Large reductions in MTR are found in lesions with major myelin or axonal loss such as in multiple sclerosis but smaller reductions could be due to more subtle abnormalities in either myelin or axons. Some studies of the temporal lobes in schizophrenic patients have reported changes in neuronal density in the hippocampus24 25 and this could lead to axonal disruption. There is also evidence of a reduction in N-acetyl aspartate (NAA), considered to be a marker of neuronal or axonal integrity, in the temporal lobes26 27and hippocampus.28 29 More recently, Limet al 30 reported a reduction in NAA signal intensity in brain white matter without any volumetric change in a group of schizophrenic patients and suggested that this may reflect a disruption of axonal connections. In addition, there is indirect evidence that myelin abnormalities may be present in the hippocampus31 32 and the high incidence of psychosis in patients with metachromatic leukodystrophy33 gives further support to this possibility. It is therefore possible that subtle changes in axonal and myelin structure or chemistry could have contributed to the MTR reduction in our schizophrenic patients.

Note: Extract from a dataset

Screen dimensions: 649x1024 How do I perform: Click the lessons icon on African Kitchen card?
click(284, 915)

The idea that functional connectivity may be abnormal in schizophrenia has originated from PET studies, which have demonstrated a failure of deactivation in the temporal lobes normally associated with activation of DLPF cortex during a verbal fluency task in schizophrenic patients.2 Woodruff et al 34 reported a dissociation between frontal and temporal lobe volumes in schizophrenic patients compared with controls and others have suggested that the correlation between thalamic volumes and prefrontal white matter is abnormal in schizophrenia.35 These findings have been interpreted as suggesting that the abnormalities in schizophrenia may be in the connections between different brain regions and not only within the regions themselves. Our finding of MTR abnormalities circumscribed to temporal lobe white matter and the absence of any significant correlation between frontal and temporal MTR values gives little support to this interpretation. However, it remains possible that MTR abnormalities may be present in other regions not sampled in this study. It is difficult to draw firm conclusions from our finding of significantly different correlations between frontal MTR values in schizophrenic patients compared with controls. Subtle changes in interhemispheric connections may be responsible, but it is possible that the greater variability of MTR values in the schizophrenic patients may have accounted for the difference.
Age and duration of illness failed to predict MTR changes in the schizophrenic patients suggesting that these changes are unlikely to be progressive although this would need to be confirmed in longitudinal studies. Neither the positive nor negative schizophrenic symptoms predicted the MTR changes in patients, suggesting that they may be common to the different clinical subtypes. The same applies to the presence of soft neurological signs, which were significantly more common in schizophrenic patients and associated with the presence of negative symptoms.
We used the ROI approach as we were interested in examining regional abnormalities in white matter, particularly the frontal and temporal areas that have been suggested to be abnormal in schizophrenia. Future research using extensive sampling and different methods of analysis capable of examining the whole brain may be able to determine if more widespread changes are present. In addition, the use of other techniques such as diffusion tensor imaging (DTI), which may be more sensitive to axonal loss than myelin changes,36 could provide more information about fibre density and directionality.
This study was funded by the Welcome Trust. Professor MA Ron was partly funded by the SCARFE Trust. We are grateful to members of the NMR Unit, Institute of Neurology and Professor G duBoulay for their assistance. We also thank the patients and control subjects who participated in this study.